___ Records ___

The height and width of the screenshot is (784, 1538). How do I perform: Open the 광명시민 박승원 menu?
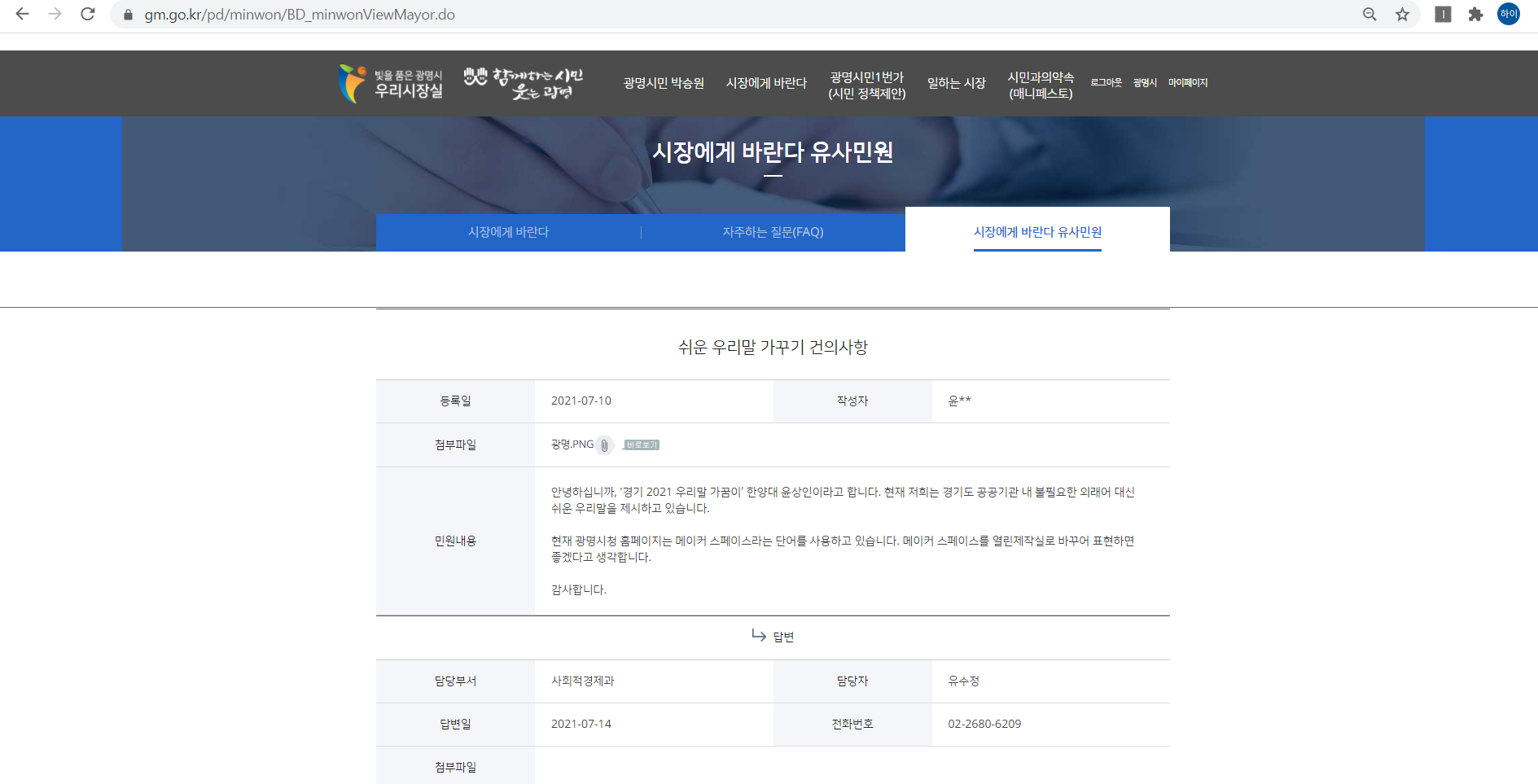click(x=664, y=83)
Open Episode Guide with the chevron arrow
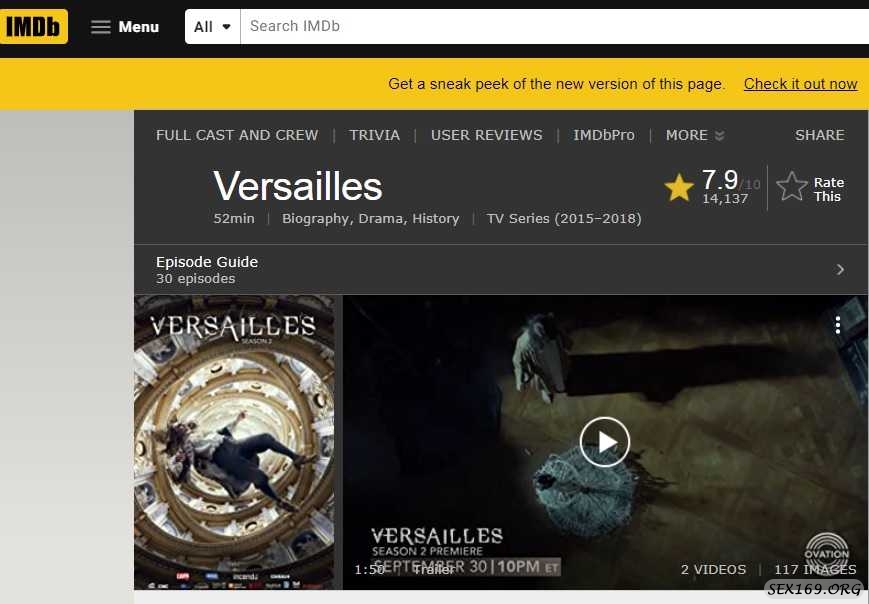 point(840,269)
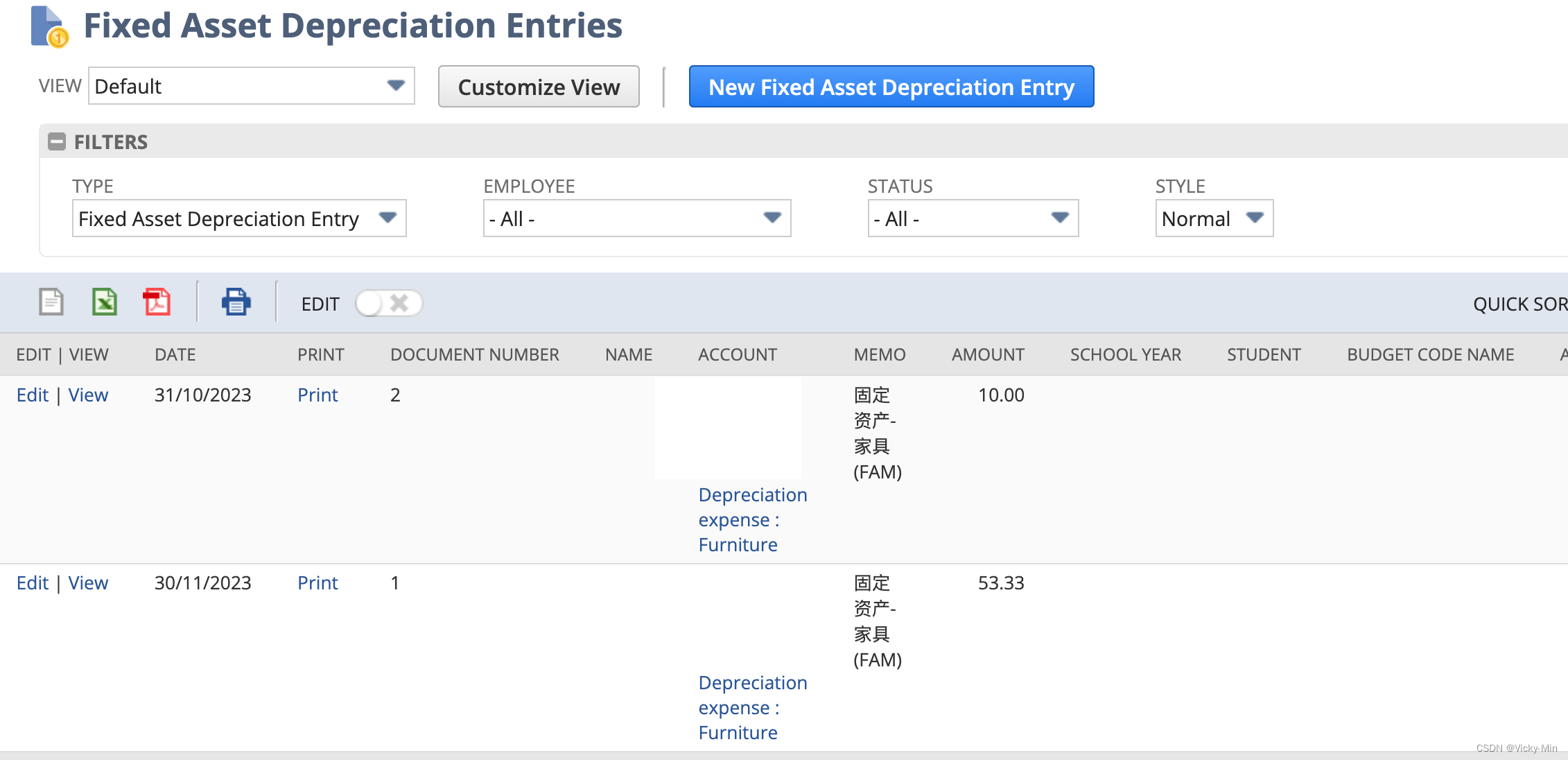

___
___ Records ___

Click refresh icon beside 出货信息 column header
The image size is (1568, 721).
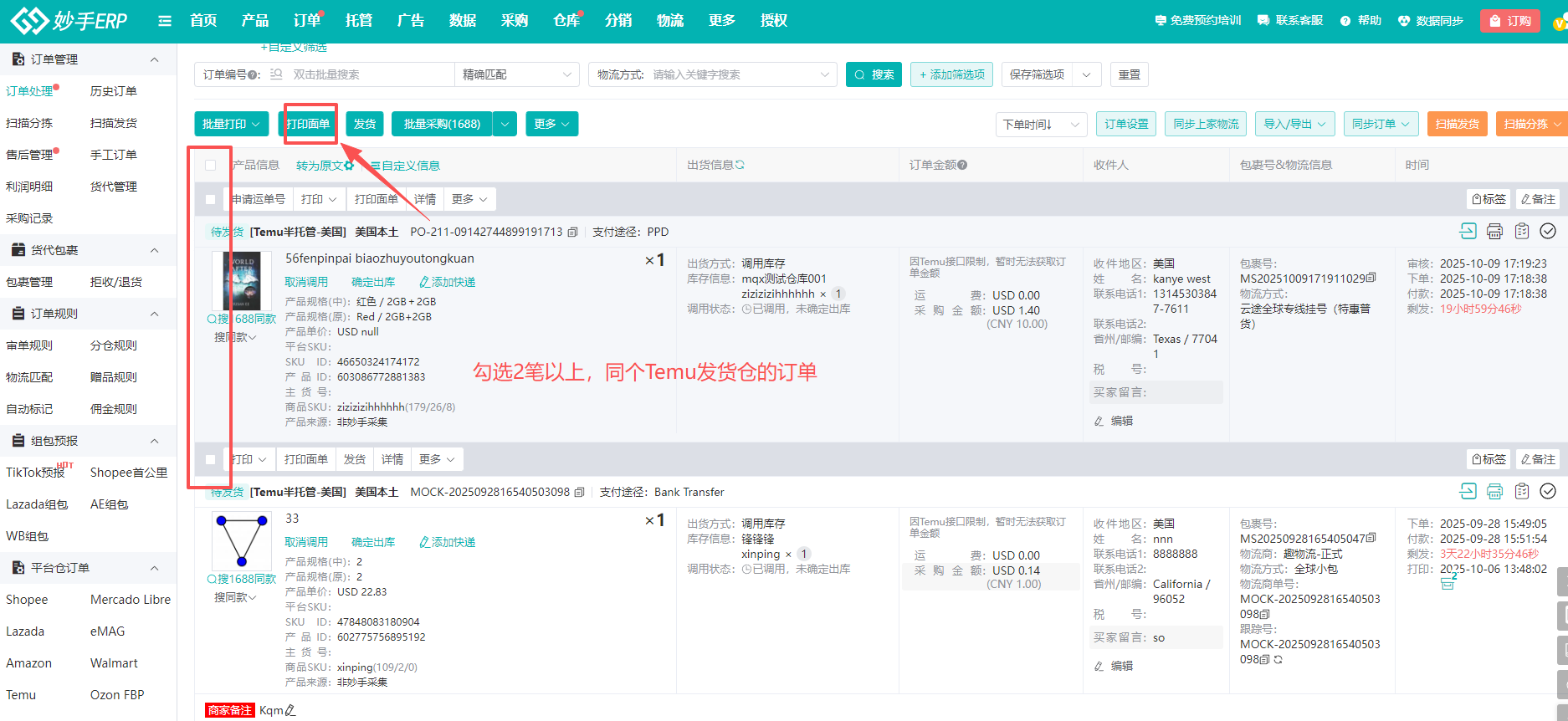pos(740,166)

___
___ Records ___

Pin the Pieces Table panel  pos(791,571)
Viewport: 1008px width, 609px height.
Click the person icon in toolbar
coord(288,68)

___

### Problem to work on
Rewrite the lines from the one containing "Pin the Pieces" through the one containing "coord(288,68)", inclusive, substituting "user icon" for "person icon" and leaving everything else as it is.

### Exercise solution
Pin the Pieces Table panel  pos(791,571)
Viewport: 1008px width, 609px height.
Click the user icon in toolbar
coord(288,68)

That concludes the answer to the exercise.